-- Directions for this task --
Copy out each of the following lines word for word.

-- Dataset rows --
━━━━━━

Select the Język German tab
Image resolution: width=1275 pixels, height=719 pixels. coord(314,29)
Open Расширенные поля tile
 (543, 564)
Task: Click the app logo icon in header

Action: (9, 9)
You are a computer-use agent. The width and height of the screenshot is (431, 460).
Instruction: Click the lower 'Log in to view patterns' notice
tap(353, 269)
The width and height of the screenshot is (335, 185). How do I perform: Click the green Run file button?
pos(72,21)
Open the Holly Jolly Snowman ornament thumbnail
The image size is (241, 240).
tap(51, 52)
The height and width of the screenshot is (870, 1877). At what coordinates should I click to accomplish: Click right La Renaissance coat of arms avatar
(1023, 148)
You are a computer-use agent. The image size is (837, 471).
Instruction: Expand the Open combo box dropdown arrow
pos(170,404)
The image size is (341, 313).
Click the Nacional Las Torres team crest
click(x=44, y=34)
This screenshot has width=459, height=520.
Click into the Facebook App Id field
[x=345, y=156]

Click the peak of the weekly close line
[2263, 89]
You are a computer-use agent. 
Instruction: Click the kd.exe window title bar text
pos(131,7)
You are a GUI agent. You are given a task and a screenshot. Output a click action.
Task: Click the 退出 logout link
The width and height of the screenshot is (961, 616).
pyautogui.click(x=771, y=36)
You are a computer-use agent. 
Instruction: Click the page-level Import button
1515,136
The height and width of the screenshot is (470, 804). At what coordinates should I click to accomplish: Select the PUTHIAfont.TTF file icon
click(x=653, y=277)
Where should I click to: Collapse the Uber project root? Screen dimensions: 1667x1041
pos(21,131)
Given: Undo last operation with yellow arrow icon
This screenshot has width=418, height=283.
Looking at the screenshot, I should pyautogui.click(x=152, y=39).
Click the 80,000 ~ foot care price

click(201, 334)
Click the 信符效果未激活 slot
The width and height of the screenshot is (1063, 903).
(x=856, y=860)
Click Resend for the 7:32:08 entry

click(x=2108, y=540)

━━━━━━

-- Exercise result --
Select the Język German tab
Image resolution: width=1275 pixels, height=719 pixels. coord(314,29)
Open Расширенные поля tile
 (543, 564)
Task: Click the app logo icon in header

Action: (9, 9)
You are a computer-use agent. The width and height of the screenshot is (431, 460).
Instruction: Click the lower 'Log in to view patterns' notice
tap(353, 269)
The width and height of the screenshot is (335, 185). How do I perform: Click the green Run file button?
pos(72,21)
Open the Holly Jolly Snowman ornament thumbnail
The image size is (241, 240).
tap(51, 52)
The height and width of the screenshot is (870, 1877). At what coordinates should I click to accomplish: Click right La Renaissance coat of arms avatar
(1023, 148)
You are a computer-use agent. The image size is (837, 471).
Instruction: Expand the Open combo box dropdown arrow
pos(170,404)
The image size is (341, 313).
Click the Nacional Las Torres team crest
click(x=44, y=34)
This screenshot has width=459, height=520.
Click into the Facebook App Id field
[x=345, y=156]

Click the peak of the weekly close line
[2263, 89]
You are a computer-use agent. 
Instruction: Click the kd.exe window title bar text
pos(131,7)
You are a GUI agent. You are given a task and a screenshot. Output a click action.
Task: Click the 退出 logout link
The width and height of the screenshot is (961, 616).
pyautogui.click(x=771, y=36)
You are a computer-use agent. 
Instruction: Click the page-level Import button
1515,136
The height and width of the screenshot is (470, 804). At what coordinates should I click to accomplish: Select the PUTHIAfont.TTF file icon
click(x=653, y=277)
Where should I click to: Collapse the Uber project root? Screen dimensions: 1667x1041
pos(21,131)
Given: Undo last operation with yellow arrow icon
This screenshot has width=418, height=283.
Looking at the screenshot, I should pyautogui.click(x=152, y=39).
Click the 80,000 ~ foot care price

click(201, 334)
Click the 信符效果未激活 slot
The width and height of the screenshot is (1063, 903).
(x=856, y=860)
Click Resend for the 7:32:08 entry

click(x=2108, y=540)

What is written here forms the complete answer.